AVS 51st International Symposium
    Applied Surface Science Monday Sessions
       Session AS-MoM

Invited Paper AS-MoM2
Cluster Primary Ion Beam Secondary Ion Mass Spectrometry for 2 and 3 Dimensional SIMS Analysis

Monday, November 15, 2004, 8:40 am, Room 210A

Session: SIMS I - Cluster Probe Beams and General Topics
Presenter: G. Gillen, National Institute of Standards and Technology
Authors: G. Gillen, National Institute of Standards and Technology
P. Chi, National Institute of Standards and Technology
A.J. Fahey, National Institute of Standards and Technology
C.M. Mahoney, National Institute of Standards and Technology
M.S. Wagner, National Institute of Standards and Technology
Correspondent: Click to Email
The use of novel monoatomic and cluster primary ion beams for Secondary Ion Mass Spectrometry (SIMS) has several potential advantages for surface analysis. Cluster ion sputtering results in a reduced penetration depth for the constituent atoms of the cluster, which should improve SIMS depth resolution and minimizes the sputter depth over which the build up of the primary beam gives non-linear sputter and ion yield enhancements (the so-called transient region). Cluster bombardment may also reduce sputter-induced topography created during ion beam analysis of metal films. For organic surface characterization, cluster primary ion beam offers large improvements in sensitivity and, in selected cases, immunity to primary-beam-induced degradation of the sample. At NIST we are working on the application of novel primary ion beam SIMS for practical surface analysis. Several types of prototype ion sources are currently being evaluated for this application including; SF5+ , C8- and C60+. A variety of materials have been analyzed using these new ion sources including low energy ion implants of arsenic and phosphorous in silicon, boron delta-doped layers, surface metals, metal films, organic films and polymers.

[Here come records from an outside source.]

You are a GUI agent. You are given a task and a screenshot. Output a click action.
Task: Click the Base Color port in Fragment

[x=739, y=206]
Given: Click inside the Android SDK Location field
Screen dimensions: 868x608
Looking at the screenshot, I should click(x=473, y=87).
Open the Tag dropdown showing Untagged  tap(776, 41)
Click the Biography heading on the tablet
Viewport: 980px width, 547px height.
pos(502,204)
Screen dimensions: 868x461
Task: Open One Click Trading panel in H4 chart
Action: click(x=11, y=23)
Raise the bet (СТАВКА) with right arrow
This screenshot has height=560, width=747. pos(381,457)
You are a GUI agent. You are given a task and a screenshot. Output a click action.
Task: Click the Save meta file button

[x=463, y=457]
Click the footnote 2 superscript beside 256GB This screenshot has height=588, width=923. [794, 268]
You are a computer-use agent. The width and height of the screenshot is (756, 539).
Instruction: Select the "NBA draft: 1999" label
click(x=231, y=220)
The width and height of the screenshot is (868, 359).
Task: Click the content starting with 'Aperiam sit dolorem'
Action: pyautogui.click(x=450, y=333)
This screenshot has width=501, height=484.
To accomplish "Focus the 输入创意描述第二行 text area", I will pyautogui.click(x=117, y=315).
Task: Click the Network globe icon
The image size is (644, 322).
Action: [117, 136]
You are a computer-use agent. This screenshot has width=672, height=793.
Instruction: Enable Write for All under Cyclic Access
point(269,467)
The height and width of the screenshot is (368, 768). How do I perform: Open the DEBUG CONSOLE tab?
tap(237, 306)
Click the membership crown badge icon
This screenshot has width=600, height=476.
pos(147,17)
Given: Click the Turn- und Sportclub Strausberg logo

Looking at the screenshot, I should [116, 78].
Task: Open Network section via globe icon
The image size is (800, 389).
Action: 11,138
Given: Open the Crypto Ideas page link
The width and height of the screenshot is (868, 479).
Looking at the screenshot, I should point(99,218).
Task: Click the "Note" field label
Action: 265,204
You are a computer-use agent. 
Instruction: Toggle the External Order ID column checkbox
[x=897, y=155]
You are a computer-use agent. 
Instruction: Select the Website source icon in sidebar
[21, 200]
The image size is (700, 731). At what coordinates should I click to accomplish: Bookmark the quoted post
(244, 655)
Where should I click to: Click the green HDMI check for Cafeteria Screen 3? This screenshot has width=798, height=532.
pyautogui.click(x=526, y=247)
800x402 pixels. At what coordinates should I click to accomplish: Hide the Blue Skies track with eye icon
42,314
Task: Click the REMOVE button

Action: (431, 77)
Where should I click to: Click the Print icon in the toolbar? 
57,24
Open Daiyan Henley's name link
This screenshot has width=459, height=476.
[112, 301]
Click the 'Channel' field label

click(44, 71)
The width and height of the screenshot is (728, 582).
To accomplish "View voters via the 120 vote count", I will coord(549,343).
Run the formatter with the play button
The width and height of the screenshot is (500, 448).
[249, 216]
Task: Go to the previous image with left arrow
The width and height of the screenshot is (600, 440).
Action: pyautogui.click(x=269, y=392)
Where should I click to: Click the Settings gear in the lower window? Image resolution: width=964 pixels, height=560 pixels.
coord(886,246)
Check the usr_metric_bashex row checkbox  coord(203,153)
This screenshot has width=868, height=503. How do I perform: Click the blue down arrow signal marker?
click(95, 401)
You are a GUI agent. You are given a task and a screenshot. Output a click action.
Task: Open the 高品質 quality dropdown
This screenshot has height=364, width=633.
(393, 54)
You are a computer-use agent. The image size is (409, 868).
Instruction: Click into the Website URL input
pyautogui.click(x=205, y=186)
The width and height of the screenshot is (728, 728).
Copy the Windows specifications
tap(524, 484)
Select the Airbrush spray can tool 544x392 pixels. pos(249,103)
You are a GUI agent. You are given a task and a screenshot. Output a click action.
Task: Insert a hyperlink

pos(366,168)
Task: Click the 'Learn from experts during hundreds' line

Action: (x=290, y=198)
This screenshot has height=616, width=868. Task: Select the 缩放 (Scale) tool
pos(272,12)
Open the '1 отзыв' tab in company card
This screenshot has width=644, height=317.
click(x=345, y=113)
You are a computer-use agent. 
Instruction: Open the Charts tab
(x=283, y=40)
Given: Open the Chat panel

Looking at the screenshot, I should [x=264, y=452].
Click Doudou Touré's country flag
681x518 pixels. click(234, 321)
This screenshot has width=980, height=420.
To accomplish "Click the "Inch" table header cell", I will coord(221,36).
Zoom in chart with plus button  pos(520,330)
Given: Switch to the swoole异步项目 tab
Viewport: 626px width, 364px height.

Recent key findings include the observation of improved depth resolution for semiconductor analysis and a reduction in beam-induced topography for metal films. Our most recent efforts have been focused on extending the cluster SIMS technique for the molecular depth profiling of organic thin films. Combined with secondary ion imaging we will demonstrate the unique capability of cluster SIMS to provide true 3 dimensional molecular surface analysis.